* **Assignment**
Exactly as they appear, restate the lines of the material, from the first through the one containing "Click the Grammarly, Petcube".

* **Data supplied**
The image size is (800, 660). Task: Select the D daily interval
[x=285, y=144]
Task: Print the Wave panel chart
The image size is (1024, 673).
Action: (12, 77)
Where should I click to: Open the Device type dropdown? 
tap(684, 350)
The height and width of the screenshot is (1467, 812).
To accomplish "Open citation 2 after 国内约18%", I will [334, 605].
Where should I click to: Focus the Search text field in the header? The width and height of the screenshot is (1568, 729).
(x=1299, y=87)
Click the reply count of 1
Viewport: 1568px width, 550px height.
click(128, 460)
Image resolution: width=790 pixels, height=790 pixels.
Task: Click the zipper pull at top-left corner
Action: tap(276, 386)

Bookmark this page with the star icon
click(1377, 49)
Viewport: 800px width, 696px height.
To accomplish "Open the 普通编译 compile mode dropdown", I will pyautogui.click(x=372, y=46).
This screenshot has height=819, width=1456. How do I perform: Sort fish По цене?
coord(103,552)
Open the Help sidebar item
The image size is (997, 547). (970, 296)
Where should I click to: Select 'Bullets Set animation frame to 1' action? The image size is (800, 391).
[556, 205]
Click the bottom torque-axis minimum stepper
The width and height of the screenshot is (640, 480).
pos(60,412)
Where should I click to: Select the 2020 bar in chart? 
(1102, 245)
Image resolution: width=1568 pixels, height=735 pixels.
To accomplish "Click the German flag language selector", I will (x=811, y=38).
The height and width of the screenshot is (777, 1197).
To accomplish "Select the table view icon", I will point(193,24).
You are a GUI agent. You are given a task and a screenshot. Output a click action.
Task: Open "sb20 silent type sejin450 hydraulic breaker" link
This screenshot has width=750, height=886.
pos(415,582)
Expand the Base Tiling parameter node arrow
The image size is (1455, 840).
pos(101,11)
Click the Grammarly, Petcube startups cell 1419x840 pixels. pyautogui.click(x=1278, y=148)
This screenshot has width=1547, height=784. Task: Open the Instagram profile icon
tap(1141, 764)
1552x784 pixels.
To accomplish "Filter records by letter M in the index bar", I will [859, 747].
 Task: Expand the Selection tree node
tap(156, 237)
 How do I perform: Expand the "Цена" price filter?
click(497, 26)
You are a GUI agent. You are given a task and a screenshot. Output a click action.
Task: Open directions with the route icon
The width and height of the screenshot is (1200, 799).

* **Solution for this problem**
The image size is (800, 660). Task: Select the D daily interval
[x=285, y=144]
Task: Print the Wave panel chart
The image size is (1024, 673).
Action: (12, 77)
Where should I click to: Open the Device type dropdown? 
tap(684, 350)
The height and width of the screenshot is (1467, 812).
To accomplish "Open citation 2 after 国内约18%", I will [334, 605].
Where should I click to: Focus the Search text field in the header? The width and height of the screenshot is (1568, 729).
(x=1299, y=87)
Click the reply count of 1
Viewport: 1568px width, 550px height.
click(128, 460)
Image resolution: width=790 pixels, height=790 pixels.
Task: Click the zipper pull at top-left corner
Action: tap(276, 386)

Bookmark this page with the star icon
click(1377, 49)
Viewport: 800px width, 696px height.
To accomplish "Open the 普通编译 compile mode dropdown", I will pyautogui.click(x=372, y=46).
This screenshot has height=819, width=1456. How do I perform: Sort fish По цене?
coord(103,552)
Open the Help sidebar item
The image size is (997, 547). (970, 296)
Where should I click to: Select 'Bullets Set animation frame to 1' action? The image size is (800, 391).
[556, 205]
Click the bottom torque-axis minimum stepper
The width and height of the screenshot is (640, 480).
pos(60,412)
Where should I click to: Select the 2020 bar in chart? 
(1102, 245)
Image resolution: width=1568 pixels, height=735 pixels.
To accomplish "Click the German flag language selector", I will (x=811, y=38).
The height and width of the screenshot is (777, 1197).
To accomplish "Select the table view icon", I will point(193,24).
You are a GUI agent. You are given a task and a screenshot. Output a click action.
Task: Open "sb20 silent type sejin450 hydraulic breaker" link
This screenshot has width=750, height=886.
pos(415,582)
Expand the Base Tiling parameter node arrow
The image size is (1455, 840).
pos(101,11)
Click the Grammarly, Petcube startups cell 1419x840 pixels. pyautogui.click(x=1278, y=148)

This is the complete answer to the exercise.